LCCC vs CCC: ≈ equal (0.098s vs 0.096s). Expected — cmp is trivial.
LCCC vs GCC: 1.13× slower. Close to parity because libc does the work.
05_sieve — Memory Writes + Inner Loop
for (int i = 2; i*i <= N; i++)
if (sieve[i])
for (int j = i*i; j <= N; j += i)
sieve[j] = 0;
Why it matters: The inner loop has two variables (j, i) that should stay in registers. Both are integer loop variables — exactly what the allocator targets.
LCCC vs CCC: 0.07s vs 0.044s (CCC is faster here due to different loop structure). LCCC keeps j and i in registers across the inner loop; CCC reloads them from the stack each iteration.
LCCC vs GCC: 1.17× slower. Inner marking loop now has 4 instructions (matching GCC’s 4). Phase 17 optimizations:
- Late stack-load hoisting (17a): Moved the loop-invariant sieve pointer load out of the inner loop. Required matching conditional back-edges (jle) in addition to unconditional jmp, and running after all simplification passes to avoid false “register written elsewhere” detection.
- addl+movslq fusion (17b): Detected adjacent
addl %ebx, %ebp; movslq %ebp, %r14and redirected the addl to write directly to%r14d, eliminating the movslq entirely. Only fires when the intermediate register (%ebp) is not used elsewhere in the enclosing block. Runs after loop rotation (which moves the movslq from the header to the latch, placing it adjacent to the addl).
Remaining timing gap (0.07s vs 0.06s) is from outer loop overhead and the prime-counting loop.
06_reduction — Reduction Vectorization (NEW)
double sum_array(double *arr, int n) {
double sum = 0.0;
for (int i = 0; i < n; i++) {
sum += arr[i];
}
return sum;
}
// sum_array(array, 10000000)
Why it matters: Simple reduction patterns are common in scientific computing but surprisingly hard to auto-vectorize. GCC’s vectorizer is conservative and often leaves them scalar.
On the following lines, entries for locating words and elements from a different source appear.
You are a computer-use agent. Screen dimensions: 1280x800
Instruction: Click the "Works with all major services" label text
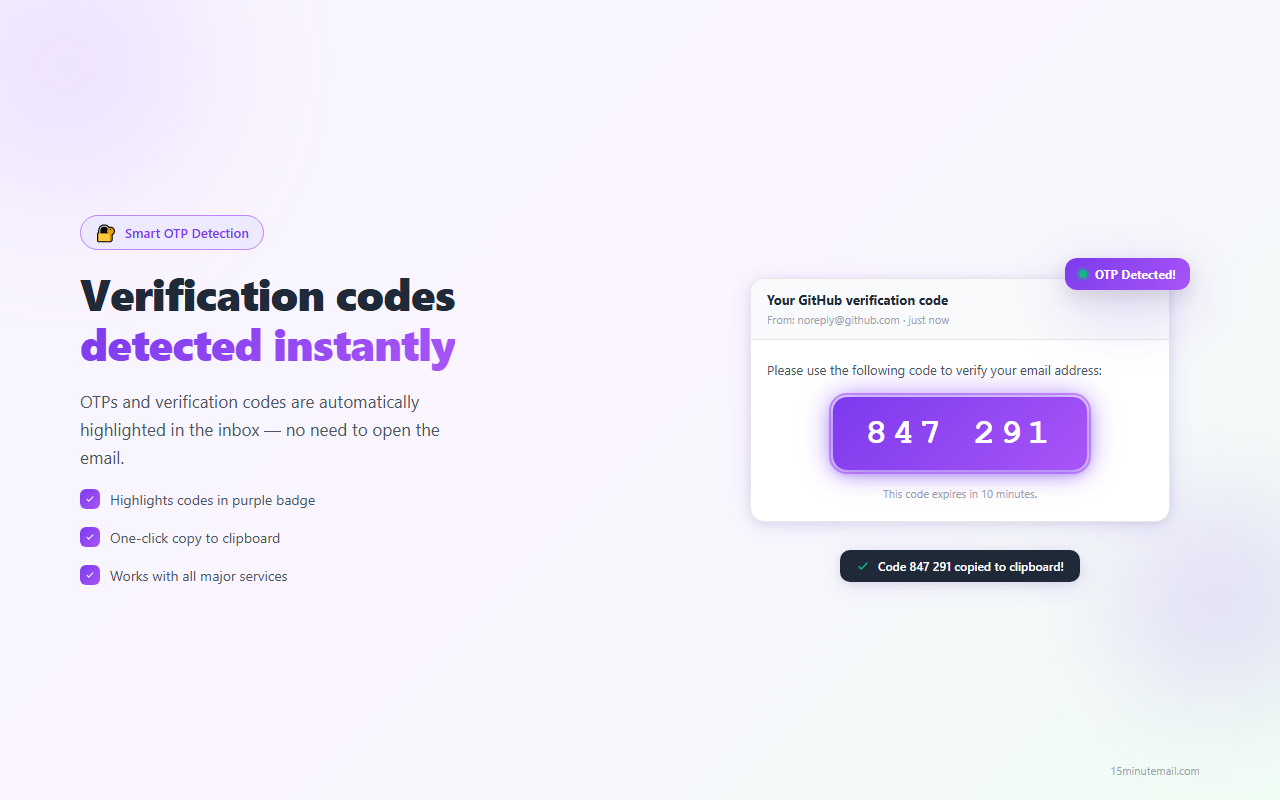tap(198, 576)
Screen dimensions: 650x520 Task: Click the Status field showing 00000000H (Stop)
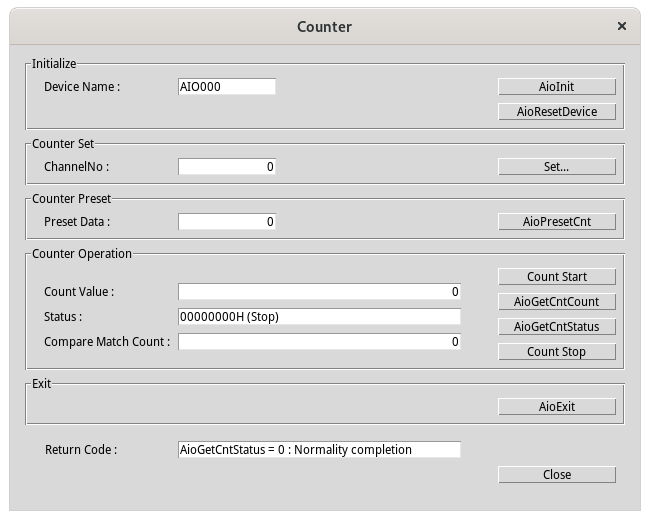[x=319, y=317]
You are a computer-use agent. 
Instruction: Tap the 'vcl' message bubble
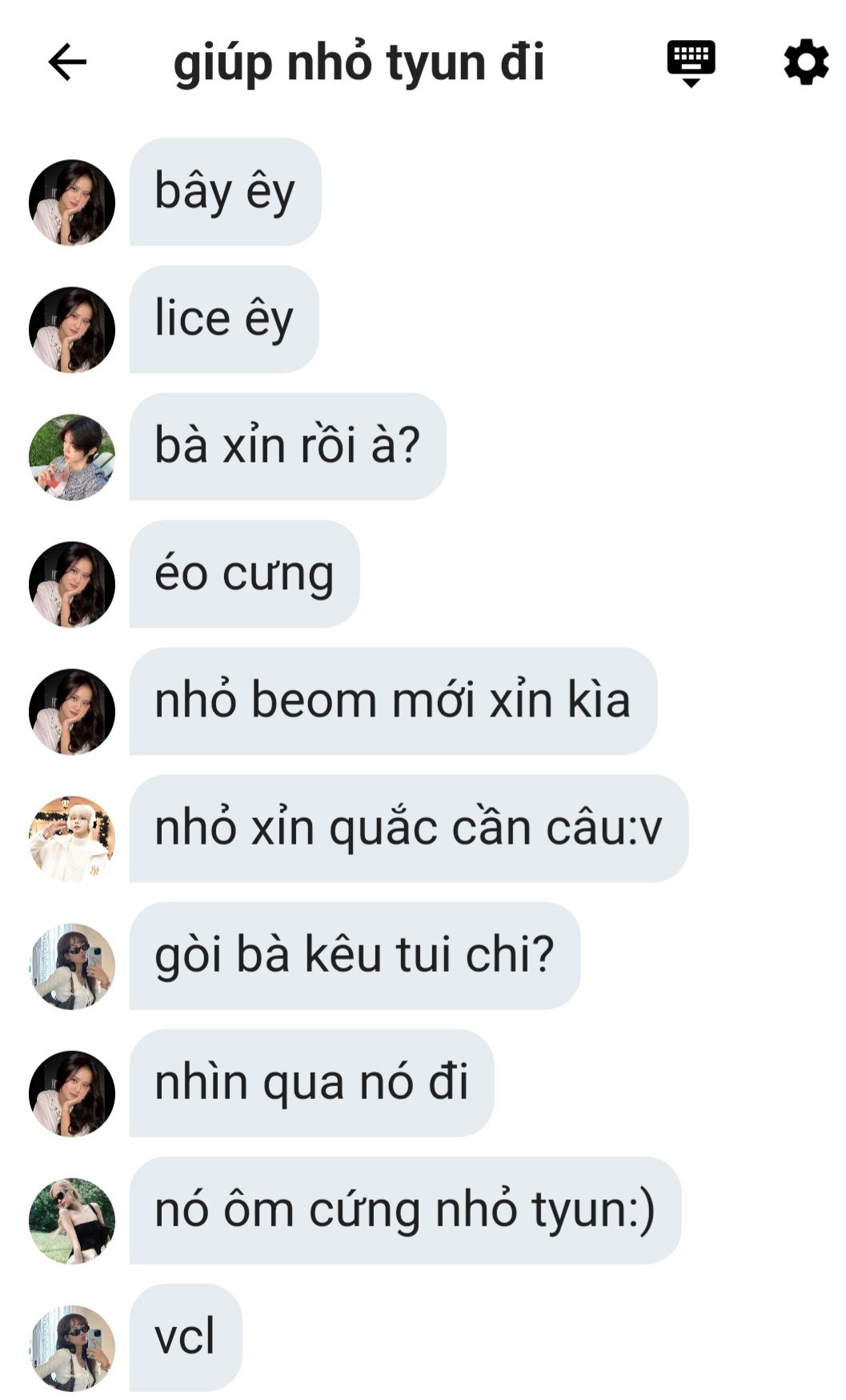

LCCC vs CCC: 4× speedup. LCCC detects the reduction pattern and transforms to AVX2 SIMD (4 doubles per iteration), with proper horizontal reduction (vextractf128 + vunpckhpd + vaddsd) and a remainder loop for N % 4 != 0. CCC emits scalar addsd.
LCCC vs GCC -O3: ~2.7× faster. This is LCCC’s signature win: GCC -O3 with -march=native does NOT vectorize this pattern—it only does 2× scalar loop unrolling. LCCC generates 12 ymm instructions; GCC generates 0. Assembly comparison:
; LCCC -O2
vxorpd %ymm0, %ymm0, %ymm0 # Zero vector
vmovupd (%rax,%rcx), %ymm0 # Load 4 doubles
vaddpd %ymm1, %ymm0, %ymm0 # Add 4 doubles
vextractf128 $1, %ymm0, %xmm1 # Horizontal reduction
vunpckhpd %xmm0, %xmm0, %xmm1
vaddsd %xmm1, %xmm0, %xmm0 # Final scalar
; GCC -O3 -march=native
vxorpd %xmm0, %xmm0, %xmm0 # Scalar zero
vaddsd (%rdi), %xmm0, %xmm0 # Scalar add
vaddsd -8(%rdi), %xmm0, %xmm0 # Scalar add (unrolled)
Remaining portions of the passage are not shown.